▶ _GIVEN ENTRIES_:
################

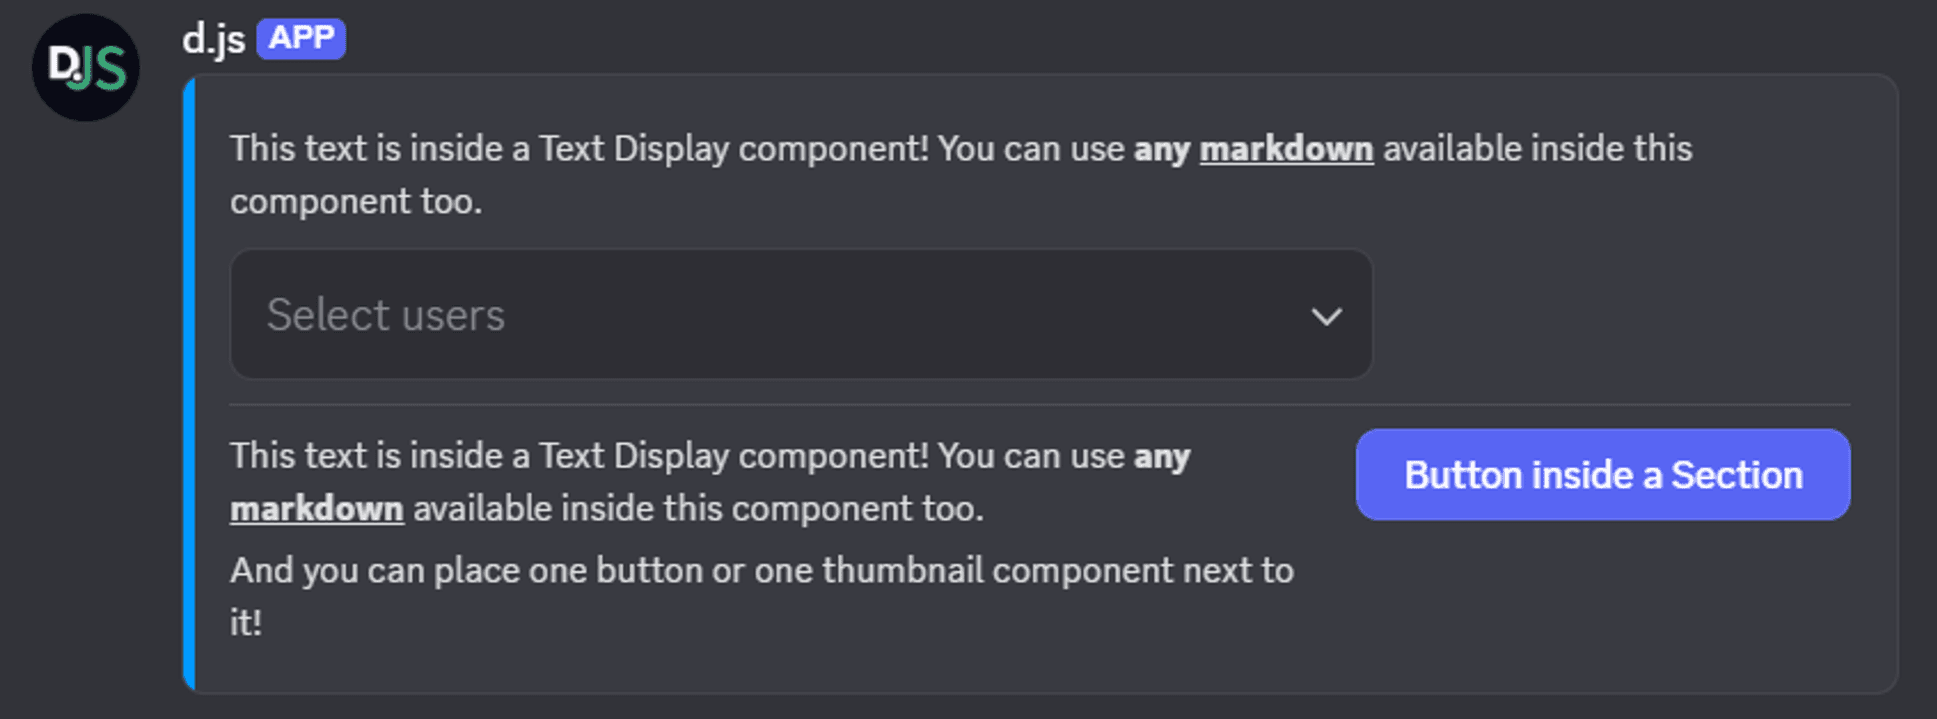The image size is (1937, 719).
Task: Click the Text Display component message body
Action: pyautogui.click(x=700, y=175)
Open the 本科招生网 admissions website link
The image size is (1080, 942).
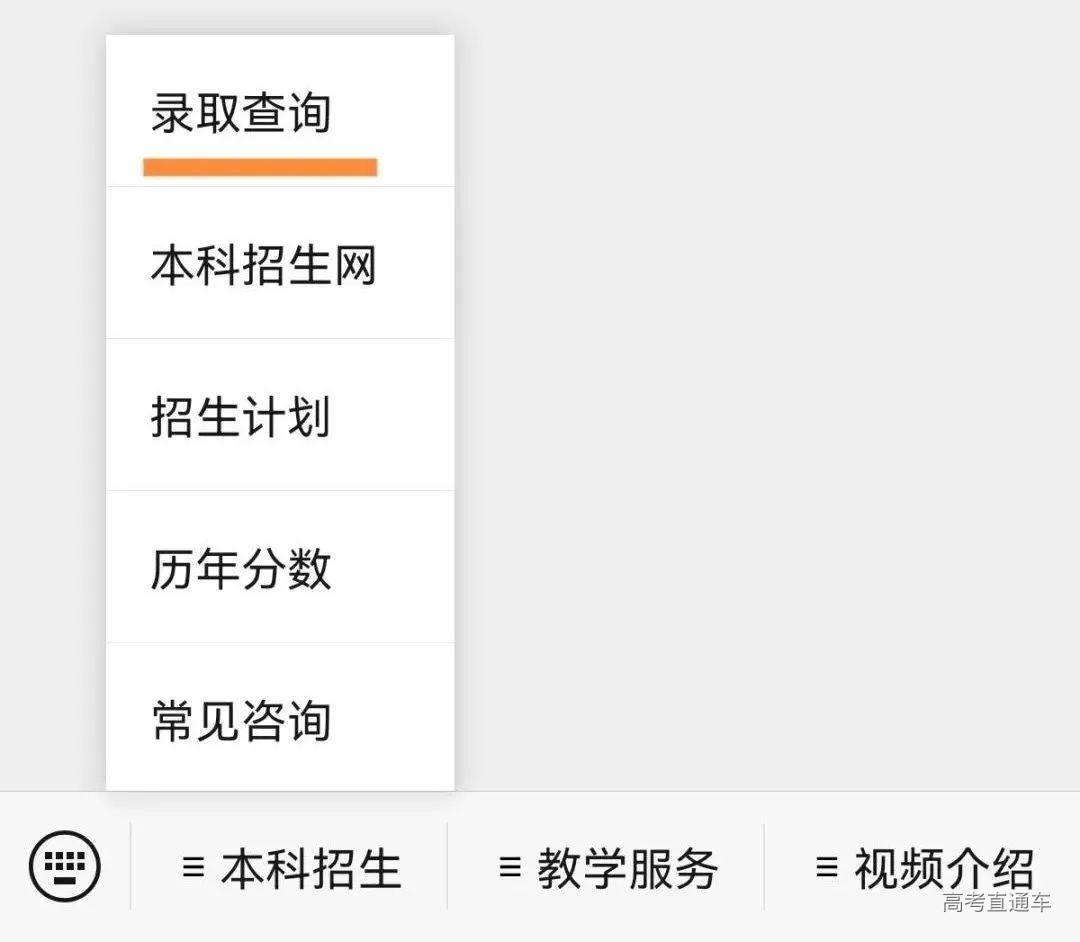click(x=263, y=266)
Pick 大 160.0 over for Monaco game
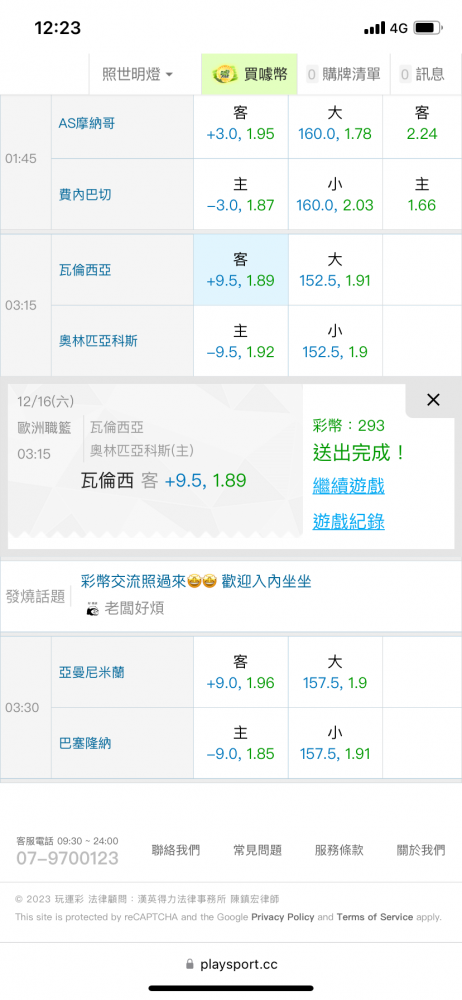 (335, 124)
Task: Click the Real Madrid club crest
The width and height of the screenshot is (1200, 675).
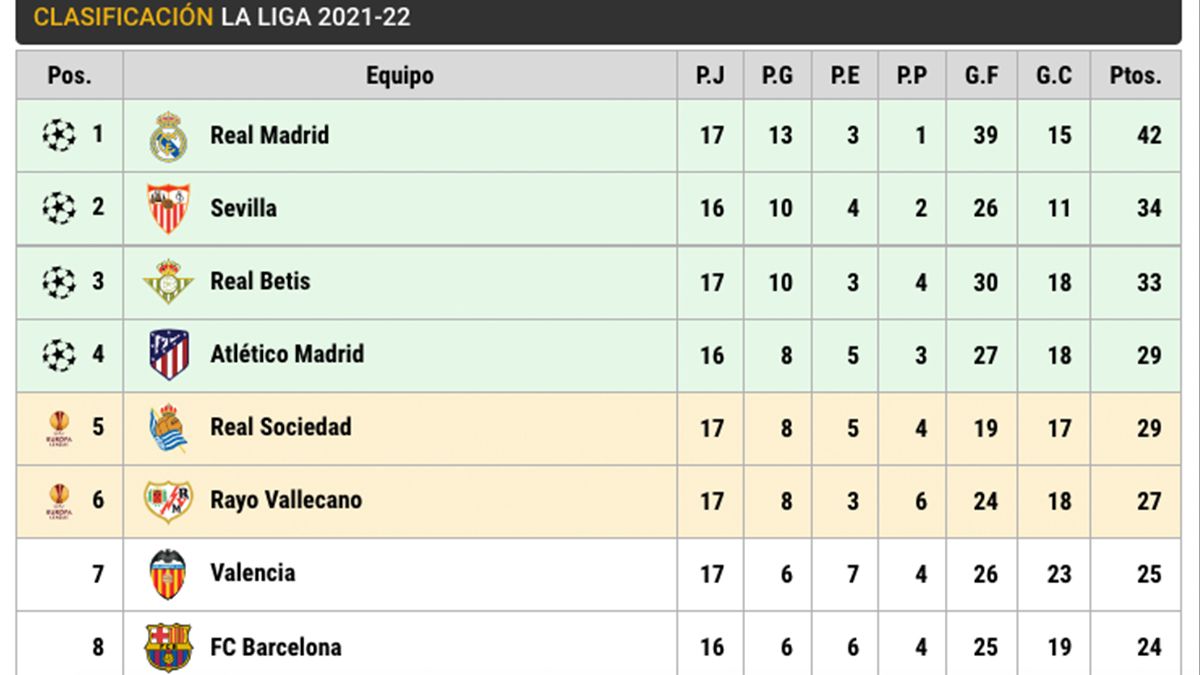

################

There should be an exact restatement of the lines from the line with "The image size is (1080, 942)." through the last line of the entries above, and no pictures in it.

▶ _TASK SOLUTION_:
The image size is (1080, 942).
click(x=263, y=266)
Pick 大 160.0 over for Monaco game
 (335, 124)
Task: Click the Real Madrid club crest
The width and height of the screenshot is (1200, 675).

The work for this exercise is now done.